■ Data for processing ■
⟨
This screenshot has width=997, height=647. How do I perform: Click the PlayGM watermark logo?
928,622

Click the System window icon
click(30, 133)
⟩
⟨
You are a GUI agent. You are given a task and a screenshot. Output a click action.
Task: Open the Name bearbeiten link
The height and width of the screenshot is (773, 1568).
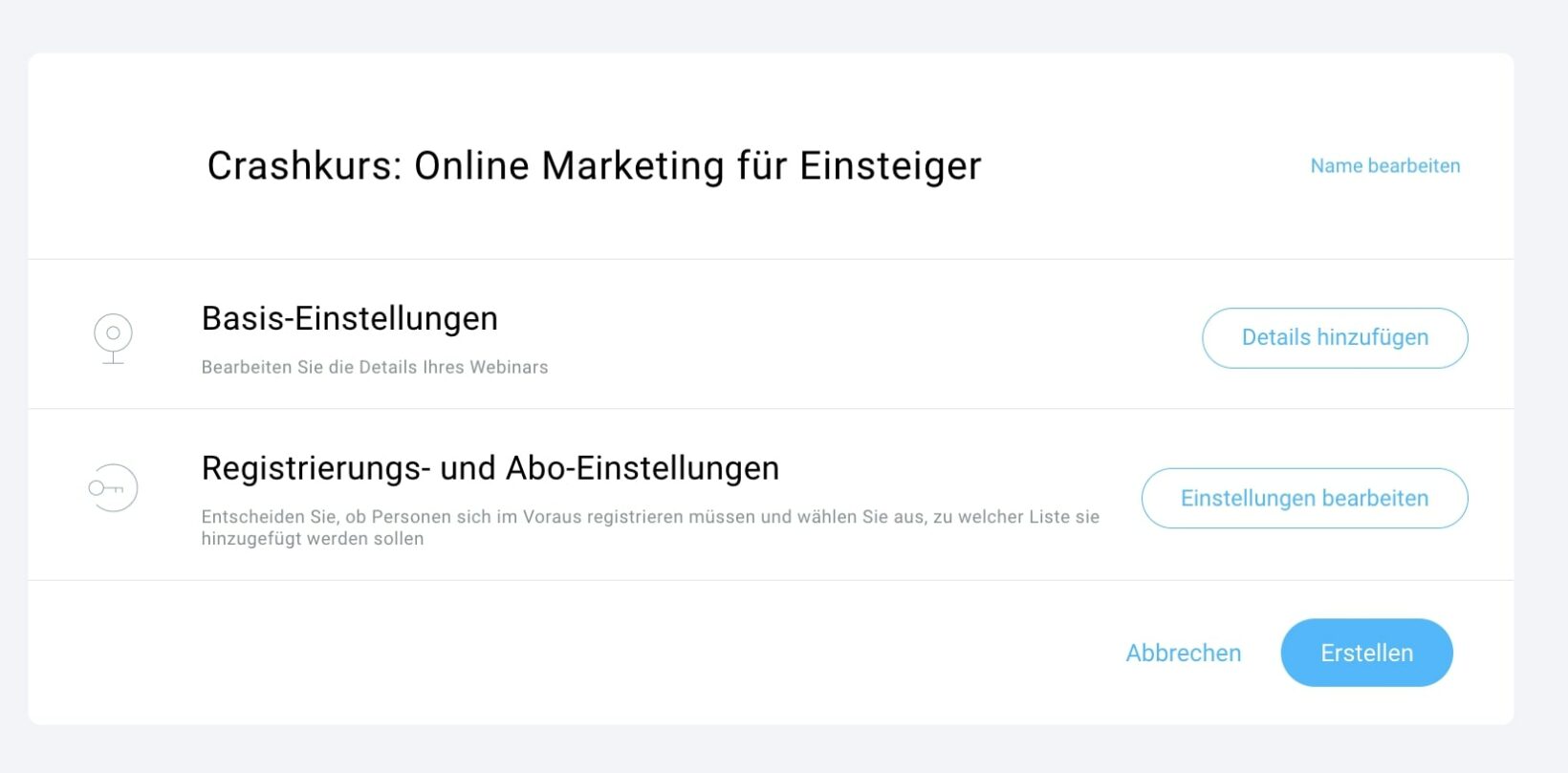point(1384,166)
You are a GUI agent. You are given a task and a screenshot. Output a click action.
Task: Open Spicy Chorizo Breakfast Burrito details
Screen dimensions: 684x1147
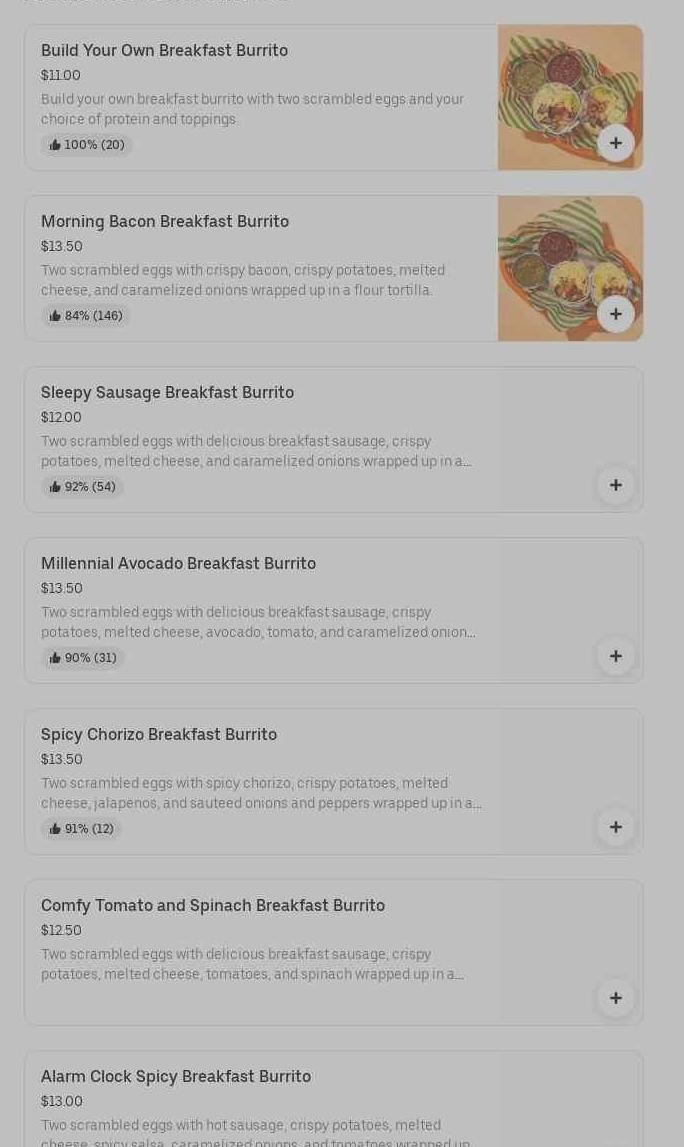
⟩
⟨
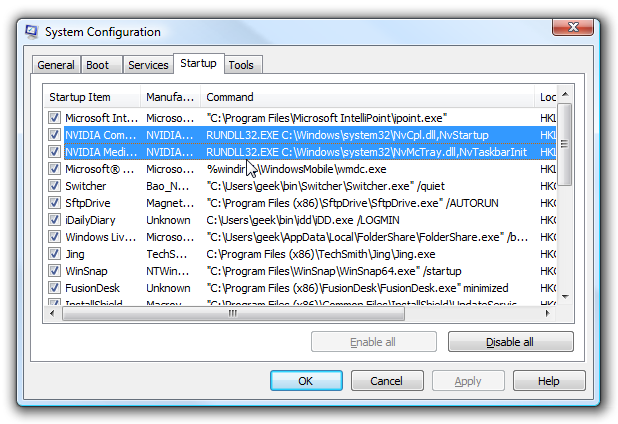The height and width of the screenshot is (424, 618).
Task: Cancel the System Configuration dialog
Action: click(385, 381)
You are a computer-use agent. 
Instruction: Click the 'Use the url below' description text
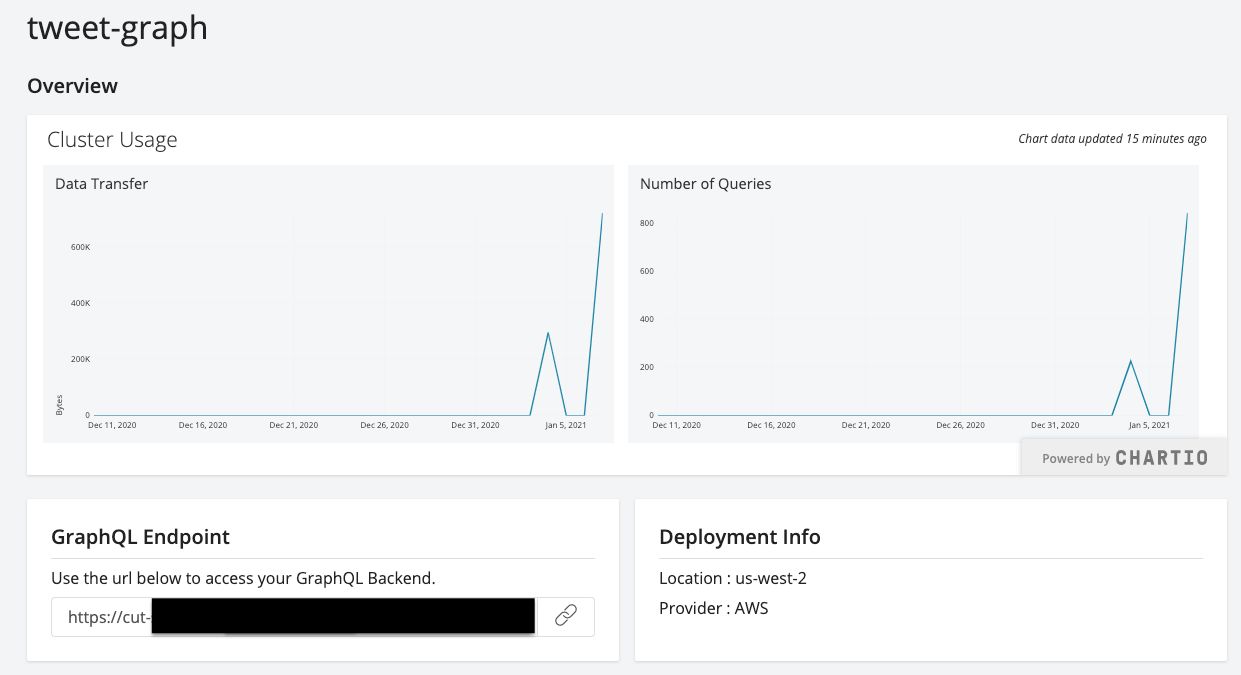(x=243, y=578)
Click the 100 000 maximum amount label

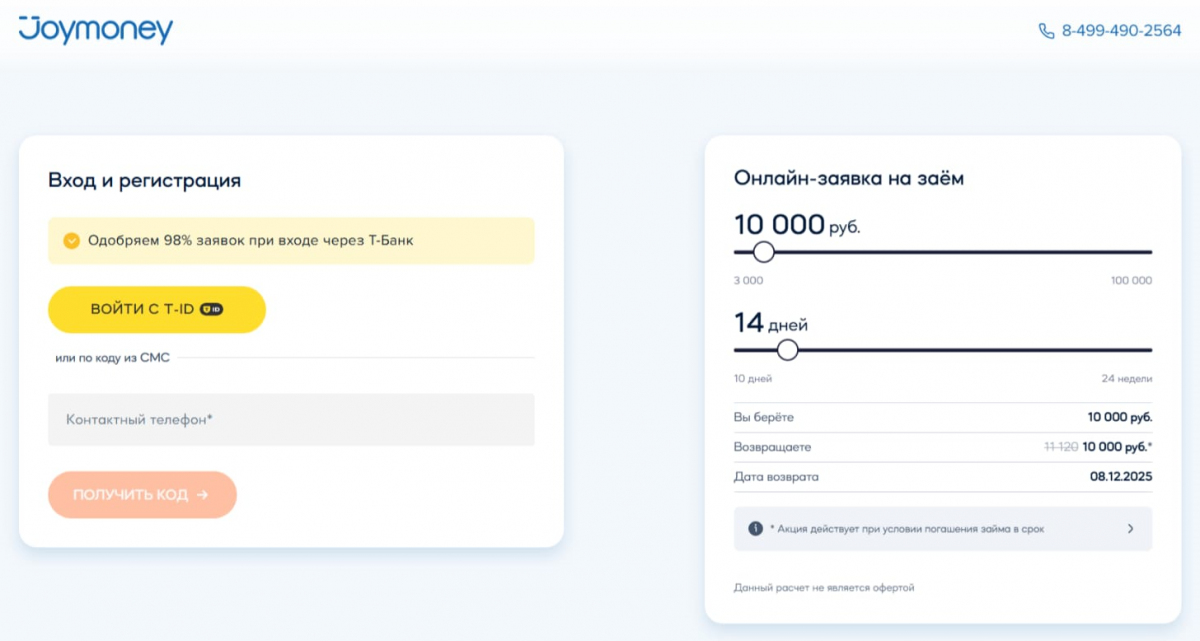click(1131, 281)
⟩
The lines above from the line with "The height and width of the screenshot is (773, 1568)." through the line with "Screen dimensions: 684x1147" are to be given again word for word, with no pictures among them.

■ Response area ■
The height and width of the screenshot is (773, 1568).
point(1384,166)
You are a GUI agent. You are given a task and a screenshot. Output a click action.
Task: Open Spicy Chorizo Breakfast Burrito details
Screen dimensions: 684x1147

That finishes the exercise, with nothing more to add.